Говорят, что время - лучший судья: оно подвергает испытанию на прочность и производит верный отбор. Орудием времени тут являются те, кто сберегает, исследует, анализирует. В результате оказалось, что творчество Врубеля обладает огромным запасом прочности. Теперь оно не кажется каким-то изолированным феноменом, броском в сторону от магистрального пути художественного развития.
Исследования помогли осмыслить его в русле закономерной художественной традиции, берущей начало в Византии и Древней Руси, оплодотворенной опытом итальянского Возрождения, подводящей к Александру Иванову и затем впитавшей школу строгого реалистического рисунка, разработанную Чистяковым. Эта линия ведет к Врубелю. Все больше мы ощущаем его «классичность», о которой упоминал Головин, удивляясь, как это многие ее не замечают.
Но мало установить родословную, проследить корни художественного явления - важно понять и его неповторимость, и те особенные его качества, какие делают его «вечно живым», способным излучать новые и новые содержательные импульсы.
Попробуем с этой точки зрения суммировать наблюдения над искусством Врубеля, подведя некоторые итоги тому, о чем говорилось выше.

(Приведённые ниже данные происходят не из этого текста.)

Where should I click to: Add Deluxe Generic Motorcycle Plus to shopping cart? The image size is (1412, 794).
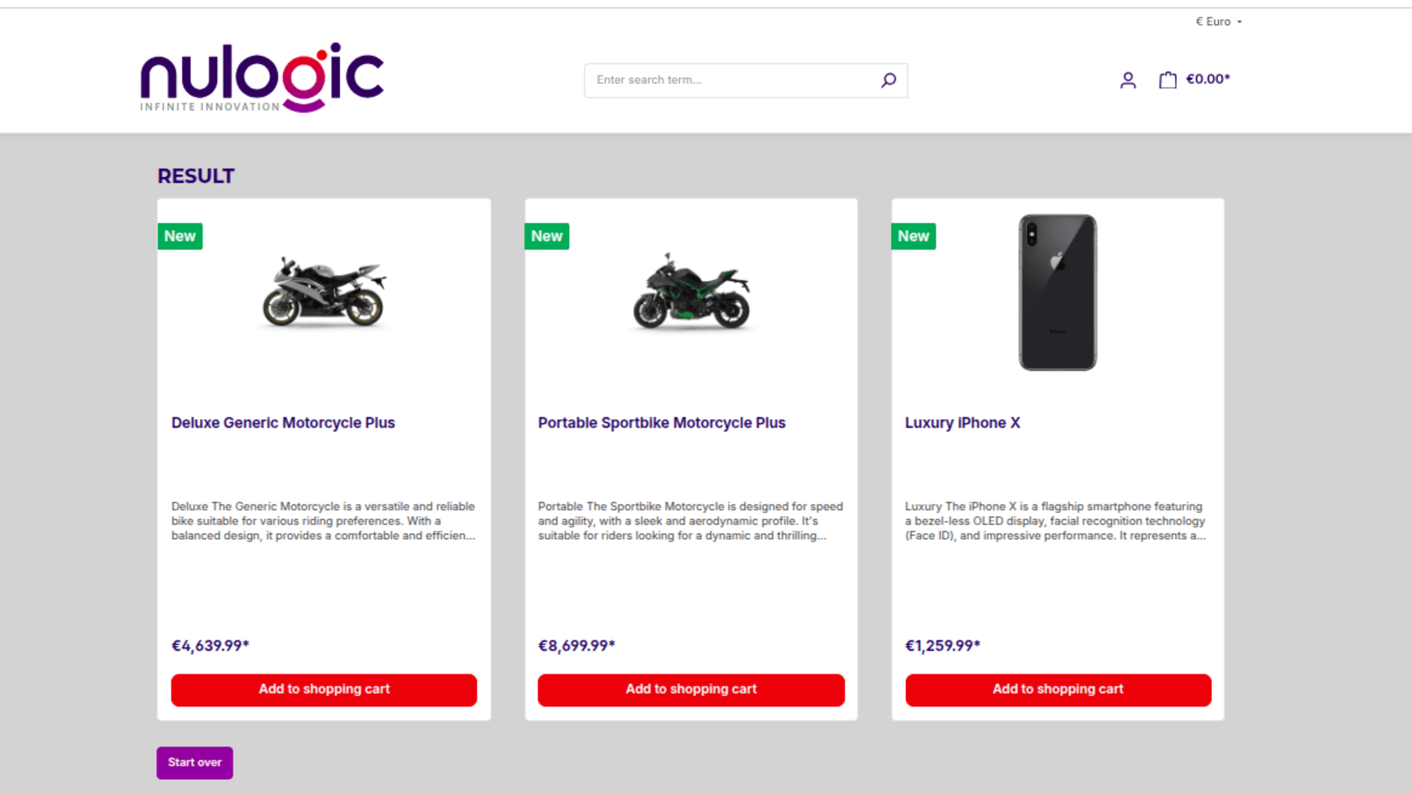point(324,690)
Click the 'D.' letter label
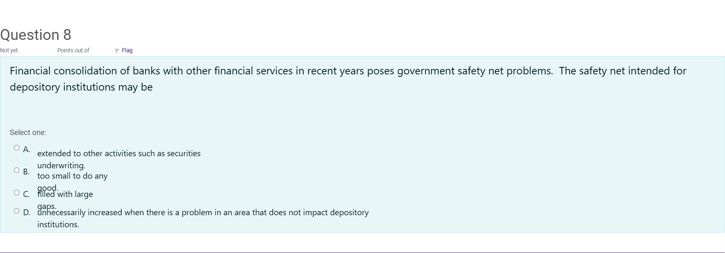This screenshot has width=725, height=253. click(27, 213)
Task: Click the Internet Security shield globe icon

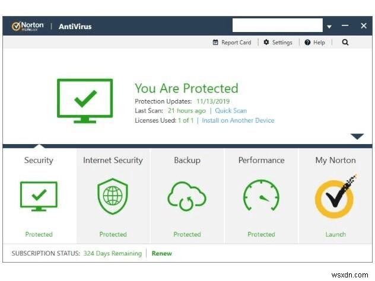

Прежде всего - прочность и неисчерпаемость его связана с питанием от вечного источника природы, натуры. Зависимость от этого источника бывает очень непростой, сложноопосредствованной - так и у Врубеля,- но она непременно должна быть: никогда не существовало подлинного мастера искусства, у природы не учившегося, от нее не исходившего. Врубель на том стоял: он строго соотносил свою необычайно своеобразную «душевную призму» с тем, что ему раскрывала и подсказывала сама природа.
Он даже говорил, намеренно подчеркивая свою зависимость от объективного: «С каждым днем все больше чувствую, что отречение от своей индивидуальности и того, что природа бессознательно создала в защиту ее, есть половина задачи художника». В устах Врубеля это высказывание кажется парадоксальным - уж он ли отрекался от своей индивидуальности?!
Однако такова диалектика творчества: индивидуальное и субъективное имеет цену постольку, поскольку через него преломляется объективное и общезначимое, и Врубель это прекрасно понимал.
Без этого индивидуальность самая яркая, самая своеобычная иссыхает и вырождается в штамп.